AVAILABLE DATA:
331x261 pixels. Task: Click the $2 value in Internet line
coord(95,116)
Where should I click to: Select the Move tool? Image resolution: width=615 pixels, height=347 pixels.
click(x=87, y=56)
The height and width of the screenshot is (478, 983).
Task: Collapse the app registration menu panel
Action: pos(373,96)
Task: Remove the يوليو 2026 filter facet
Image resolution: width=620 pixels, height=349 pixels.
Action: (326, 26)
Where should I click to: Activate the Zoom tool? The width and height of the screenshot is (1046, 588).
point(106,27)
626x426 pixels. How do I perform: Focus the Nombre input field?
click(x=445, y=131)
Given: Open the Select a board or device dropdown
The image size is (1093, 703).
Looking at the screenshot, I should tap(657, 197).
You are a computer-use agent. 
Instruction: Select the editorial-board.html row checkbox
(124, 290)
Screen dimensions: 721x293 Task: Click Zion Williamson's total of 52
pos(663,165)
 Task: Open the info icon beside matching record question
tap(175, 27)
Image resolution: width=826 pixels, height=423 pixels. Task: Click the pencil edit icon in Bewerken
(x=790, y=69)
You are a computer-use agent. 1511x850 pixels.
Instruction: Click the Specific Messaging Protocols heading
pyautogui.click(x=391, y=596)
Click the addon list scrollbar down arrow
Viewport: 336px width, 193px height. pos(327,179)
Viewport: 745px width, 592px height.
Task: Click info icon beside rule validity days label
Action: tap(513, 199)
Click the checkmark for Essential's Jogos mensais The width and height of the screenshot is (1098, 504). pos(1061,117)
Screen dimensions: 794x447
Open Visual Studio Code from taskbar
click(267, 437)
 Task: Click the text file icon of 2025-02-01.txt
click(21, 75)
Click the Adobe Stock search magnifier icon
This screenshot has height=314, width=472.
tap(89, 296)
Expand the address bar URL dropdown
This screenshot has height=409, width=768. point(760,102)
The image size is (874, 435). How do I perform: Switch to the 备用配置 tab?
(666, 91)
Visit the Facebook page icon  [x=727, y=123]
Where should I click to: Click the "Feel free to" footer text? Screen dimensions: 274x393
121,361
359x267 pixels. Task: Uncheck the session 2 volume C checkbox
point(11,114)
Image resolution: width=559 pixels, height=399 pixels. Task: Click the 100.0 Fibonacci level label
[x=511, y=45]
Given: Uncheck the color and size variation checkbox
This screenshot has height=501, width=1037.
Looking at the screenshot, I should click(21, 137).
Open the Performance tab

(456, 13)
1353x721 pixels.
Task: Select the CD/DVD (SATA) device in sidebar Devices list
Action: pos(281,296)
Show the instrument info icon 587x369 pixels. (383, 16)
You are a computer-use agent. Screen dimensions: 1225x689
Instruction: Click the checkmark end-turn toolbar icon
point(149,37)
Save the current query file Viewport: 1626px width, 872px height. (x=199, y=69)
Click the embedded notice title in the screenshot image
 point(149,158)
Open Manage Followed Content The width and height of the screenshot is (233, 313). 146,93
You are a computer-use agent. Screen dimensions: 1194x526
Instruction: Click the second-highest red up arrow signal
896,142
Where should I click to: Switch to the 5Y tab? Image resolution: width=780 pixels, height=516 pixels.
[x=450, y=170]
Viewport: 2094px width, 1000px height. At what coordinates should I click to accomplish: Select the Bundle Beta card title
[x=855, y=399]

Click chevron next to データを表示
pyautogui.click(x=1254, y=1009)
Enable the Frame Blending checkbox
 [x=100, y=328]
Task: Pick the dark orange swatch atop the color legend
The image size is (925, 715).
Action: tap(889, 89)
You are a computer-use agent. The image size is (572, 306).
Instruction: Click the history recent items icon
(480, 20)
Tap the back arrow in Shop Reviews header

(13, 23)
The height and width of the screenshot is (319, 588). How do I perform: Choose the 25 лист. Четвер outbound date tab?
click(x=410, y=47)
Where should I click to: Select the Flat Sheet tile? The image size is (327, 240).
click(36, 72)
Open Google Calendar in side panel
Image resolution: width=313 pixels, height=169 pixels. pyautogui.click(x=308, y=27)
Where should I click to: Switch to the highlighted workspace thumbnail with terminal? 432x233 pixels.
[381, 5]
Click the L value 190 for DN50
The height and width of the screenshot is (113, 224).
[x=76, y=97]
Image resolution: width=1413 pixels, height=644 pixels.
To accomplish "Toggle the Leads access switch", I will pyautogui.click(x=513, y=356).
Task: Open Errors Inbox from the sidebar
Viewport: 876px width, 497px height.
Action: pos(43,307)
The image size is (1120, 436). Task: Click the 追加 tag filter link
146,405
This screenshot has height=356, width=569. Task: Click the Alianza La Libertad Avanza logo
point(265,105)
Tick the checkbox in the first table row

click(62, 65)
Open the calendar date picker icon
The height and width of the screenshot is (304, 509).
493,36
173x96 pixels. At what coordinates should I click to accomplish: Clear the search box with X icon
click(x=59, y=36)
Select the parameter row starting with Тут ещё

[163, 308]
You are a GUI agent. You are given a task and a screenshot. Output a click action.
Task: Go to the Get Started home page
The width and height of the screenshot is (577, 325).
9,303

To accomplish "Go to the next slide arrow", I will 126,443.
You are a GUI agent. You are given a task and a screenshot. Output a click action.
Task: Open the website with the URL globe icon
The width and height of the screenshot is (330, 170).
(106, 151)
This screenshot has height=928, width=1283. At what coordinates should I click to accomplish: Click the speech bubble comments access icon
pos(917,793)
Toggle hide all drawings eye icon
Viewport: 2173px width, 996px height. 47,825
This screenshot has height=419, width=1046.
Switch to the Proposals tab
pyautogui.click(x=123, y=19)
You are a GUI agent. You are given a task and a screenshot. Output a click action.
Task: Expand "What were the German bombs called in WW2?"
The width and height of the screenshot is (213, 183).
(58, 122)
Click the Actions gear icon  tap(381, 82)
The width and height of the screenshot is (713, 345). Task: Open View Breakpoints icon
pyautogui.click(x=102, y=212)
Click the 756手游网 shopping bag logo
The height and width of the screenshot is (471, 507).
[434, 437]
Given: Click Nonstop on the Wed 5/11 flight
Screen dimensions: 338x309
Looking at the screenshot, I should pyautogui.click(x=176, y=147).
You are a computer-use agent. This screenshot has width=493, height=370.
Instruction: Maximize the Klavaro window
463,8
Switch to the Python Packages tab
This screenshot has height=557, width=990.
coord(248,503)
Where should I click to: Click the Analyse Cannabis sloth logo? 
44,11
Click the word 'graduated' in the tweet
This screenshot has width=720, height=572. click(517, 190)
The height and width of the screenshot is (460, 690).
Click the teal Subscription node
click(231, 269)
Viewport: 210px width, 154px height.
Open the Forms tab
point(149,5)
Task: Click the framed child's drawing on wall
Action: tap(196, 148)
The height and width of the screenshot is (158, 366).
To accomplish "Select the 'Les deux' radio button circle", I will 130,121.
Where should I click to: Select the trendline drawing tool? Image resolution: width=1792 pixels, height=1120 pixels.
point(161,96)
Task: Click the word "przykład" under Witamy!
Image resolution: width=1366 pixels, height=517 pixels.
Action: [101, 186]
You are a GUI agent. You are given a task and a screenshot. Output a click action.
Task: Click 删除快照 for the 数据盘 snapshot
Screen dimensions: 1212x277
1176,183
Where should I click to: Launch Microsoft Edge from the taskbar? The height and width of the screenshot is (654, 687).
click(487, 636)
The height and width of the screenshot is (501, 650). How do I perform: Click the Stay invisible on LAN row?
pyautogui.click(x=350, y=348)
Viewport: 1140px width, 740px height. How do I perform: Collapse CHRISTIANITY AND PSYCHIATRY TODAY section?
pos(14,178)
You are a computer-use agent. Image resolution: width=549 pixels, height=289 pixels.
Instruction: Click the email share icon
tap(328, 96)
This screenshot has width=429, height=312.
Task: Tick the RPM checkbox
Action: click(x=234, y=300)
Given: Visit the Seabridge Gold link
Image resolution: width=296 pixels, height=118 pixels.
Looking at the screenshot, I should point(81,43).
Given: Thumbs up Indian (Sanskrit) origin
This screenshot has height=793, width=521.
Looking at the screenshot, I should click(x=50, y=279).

AIM: Rewrite the lines from the beginning through the line containing "Action: (326, 26)", swapping "Image resolution" for "Screenshot size" and keeping everything else unchanged.

WRITTEN REPLY:
331x261 pixels. Task: Click the $2 value in Internet line
coord(95,116)
Where should I click to: Select the Move tool? Screenshot size: width=615 pixels, height=347 pixels.
click(x=87, y=56)
The height and width of the screenshot is (478, 983).
Task: Collapse the app registration menu panel
Action: pos(373,96)
Task: Remove the يوليو 2026 filter facet
Screenshot size: width=620 pixels, height=349 pixels.
Action: (326, 26)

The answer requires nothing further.